Breaking Down the Unused Waste Problem in Life Sciences
If you’ve ever worked in a lab, you know how many high-quality products remain unused and eventually end up in the trash. But how big is this problem in our industry? Let’s examine it across the product lifecycle.
Boom and Bust Industry
Our sector is notoriously difficult to succeed in: bringing a therapy to market typically requires over 10 years and more than $1 billion. Despite major funding and bright minds, 90% of companies fail. Beyond job losses, a liquidation often leaves equipment without a home, and consumables fare even worse.
- • Most attention goes to intellectual property (IP); instrumentation might be auctioned briefly, barely reaching relevant buyers.

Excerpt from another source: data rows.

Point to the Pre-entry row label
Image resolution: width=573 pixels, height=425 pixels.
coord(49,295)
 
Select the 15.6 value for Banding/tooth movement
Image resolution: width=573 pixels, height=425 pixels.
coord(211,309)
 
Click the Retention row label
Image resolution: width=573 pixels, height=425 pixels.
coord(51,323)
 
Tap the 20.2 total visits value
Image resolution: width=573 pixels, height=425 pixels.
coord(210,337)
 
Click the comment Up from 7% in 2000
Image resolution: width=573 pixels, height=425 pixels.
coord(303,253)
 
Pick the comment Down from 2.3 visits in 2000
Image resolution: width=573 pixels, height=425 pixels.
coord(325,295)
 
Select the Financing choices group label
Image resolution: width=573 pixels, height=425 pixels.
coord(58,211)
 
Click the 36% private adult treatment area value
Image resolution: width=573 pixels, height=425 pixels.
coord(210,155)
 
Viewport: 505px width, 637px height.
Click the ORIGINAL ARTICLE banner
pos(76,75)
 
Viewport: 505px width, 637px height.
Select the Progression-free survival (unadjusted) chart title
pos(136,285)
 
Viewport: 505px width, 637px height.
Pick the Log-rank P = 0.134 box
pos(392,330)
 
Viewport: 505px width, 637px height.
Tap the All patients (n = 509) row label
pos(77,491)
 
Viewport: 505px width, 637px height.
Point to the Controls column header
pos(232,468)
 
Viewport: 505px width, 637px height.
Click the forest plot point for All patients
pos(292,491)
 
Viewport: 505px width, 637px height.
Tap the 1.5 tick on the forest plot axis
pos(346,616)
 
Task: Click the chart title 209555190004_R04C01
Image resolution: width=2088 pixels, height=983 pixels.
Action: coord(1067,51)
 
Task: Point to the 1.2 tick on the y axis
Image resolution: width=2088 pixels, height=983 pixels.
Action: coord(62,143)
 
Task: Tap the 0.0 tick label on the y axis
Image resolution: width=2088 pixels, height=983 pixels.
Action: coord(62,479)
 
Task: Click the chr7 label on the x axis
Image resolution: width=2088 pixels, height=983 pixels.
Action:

- • Even well-intentioned donations can fail if no research institution needs the items, pushing them to landfill.

- Pipeline Deprioritization and Overordering Even for successful biotech firms, time pressure to reach the next stage can force them to deprioritise certain pipelines, leading to piles of unused reagents and instruments in storage. To avoid backorder delays, many companies over-purchase plates or consumables from multiple suppliers, resulting in hundreds of unused items.
- Pharma Inefficiencies Hundreds—if not thousands—of pharma programs are discontinued each year, often for strategic reasons rather than poor science, efficacy, or safety. Leadership changes and cost-cutting measures leave unused instruments and consumables collecting dust. The "IP valley of death" means a program dropped at year seven has often burned half its patent life, making it undesirable for further development.
- Supplier Inefficiencies Leading suppliers can see 5–10% waste in products they never sell. Demand forecasting is tricky, and suppliers fear losing customers if top-selling items go out of stock. Short-expiry goods—still perfectly fine—lack an effective channel to be resold and end up discarded. Cancelled orders, labelling errors, or obsolete stock add to the problem.

"One major pharma company told us it had to throw away 15 truckloads of products in one go."
How Can Wasteless Bio Address These Challenges?
The Wasteless Bio community and marketplace are built specifically for high-quality, unwanted products that might otherwise be tossed. We harness our network of partners and customers to promote:
- Second-hand products from liquidated companies
- Excess products from overordering and pipeline deprioritization
- Short-expiry or surplus goods from original suppliers
- Free product donations within our scientific community
Many companies try to do the right thing by donating items, but they often lack the time or connections to find appropriate recipients, so these goods can still end up as waste. Our ultimate aim is to boost collaboration, cut operational waste, and lower the barrier to new drug development.